» Goal: Express the records from the line containing "This screenshot has width=475, height=407." through the line containing "resistor R4 beside" as a JSON list of strings, one string per line with blank lines dropped. Leave the pictures out of the answer.

» Given entries:

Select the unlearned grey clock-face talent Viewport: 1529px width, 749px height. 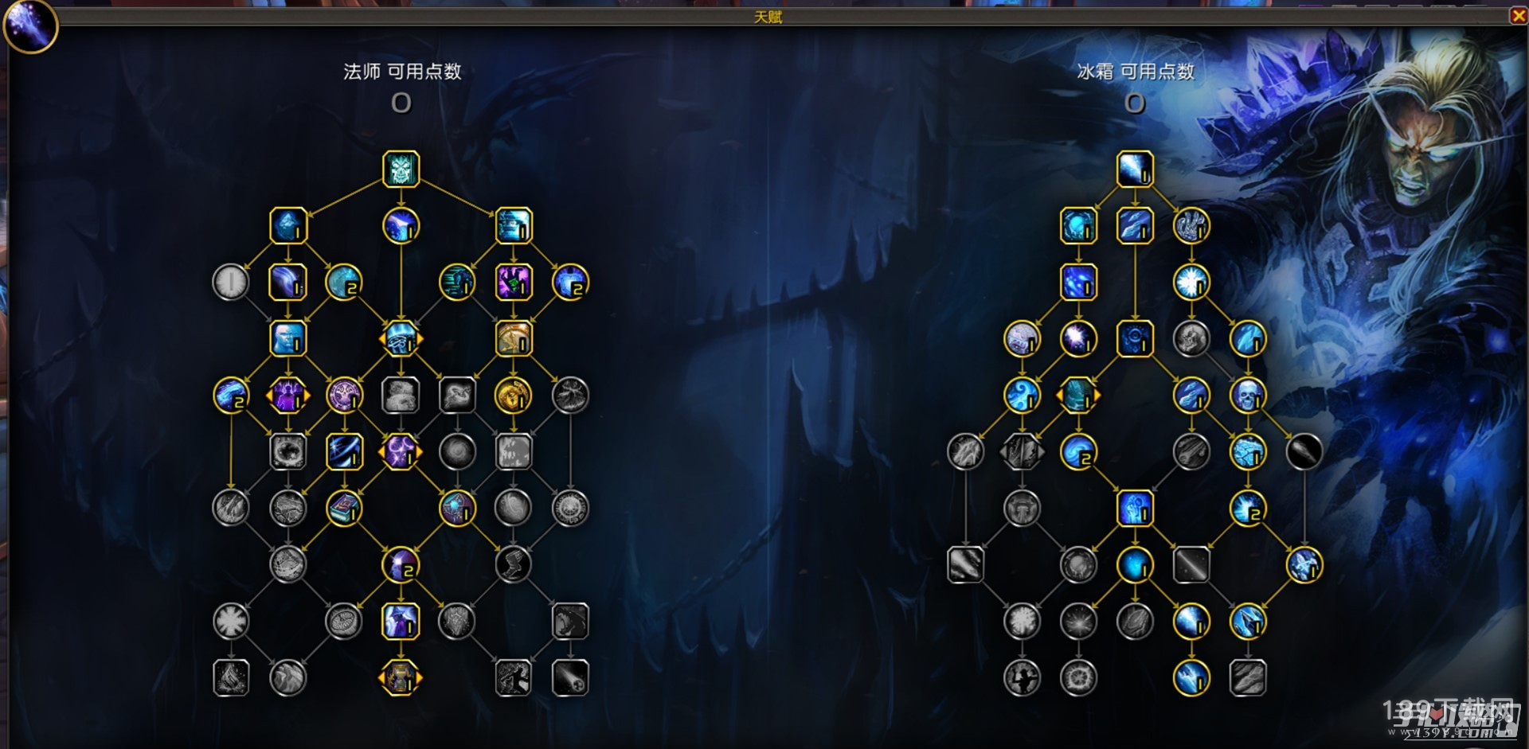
---
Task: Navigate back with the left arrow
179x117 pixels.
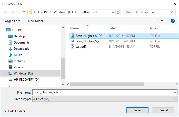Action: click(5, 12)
...
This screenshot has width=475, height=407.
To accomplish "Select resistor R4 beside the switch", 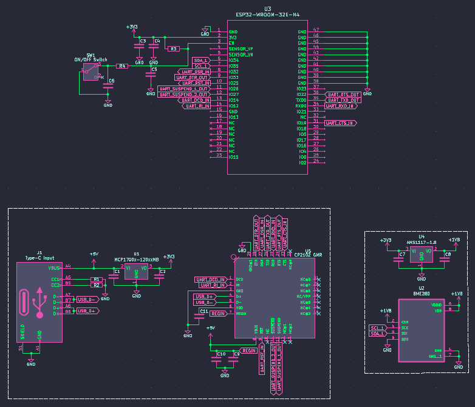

» Exercise output:
[
  "This screenshot has width=475, height=407.",
  "To accomplish \"Select resistor R4 beside the switch\", "
]